On Being Dispensable

Published .

Question: What is the good/bad decision you made in your mid 20’s about your career?

My good decision was to always be dispensable.

In my 20s I was doing a mix of sysadmin and programming work for financial traders. I loved it. High stakes, high pressure, very rewarding. I got my fingers into a lot of pies and became seemingly indispensable. Which meant that taking vacations was hard and I was always kinda on call. I also couldn’t escape the duties I had taken on to do new stuff. After a while, it wore me down and I grew to hate life.
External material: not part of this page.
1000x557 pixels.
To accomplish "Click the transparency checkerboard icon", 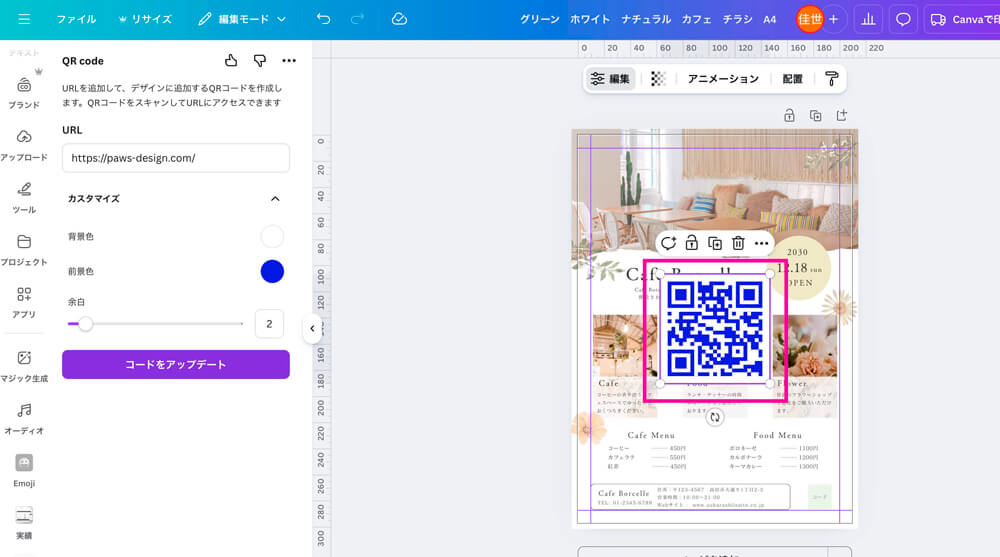I will [x=658, y=79].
Then a friend quoted Charles De Gaulle to me: “The graveyards are full of indispensable men.” His point was that nobody is really indispensable, and pretending otherwise is a great way to waste your life. So I quit and became a freelancer, where I learned the art of being dispensable. By learning to delegate, collaborate, document, and build to last, whenever I got tired of something I could always move on responsibly.

Now that I’m an employee again, I plan to use those skills even more. I have a great life that I want to keep, and as new challenges come along, I will be ready to seize them.

Note: Originally published on Stack Overflow. The excellent question and many good answers were deleted without warning or apparent sense. I only found out because a kind reader of my site asked me about the broken link. That put me off Stack Overflow, so I no longer answer questions there.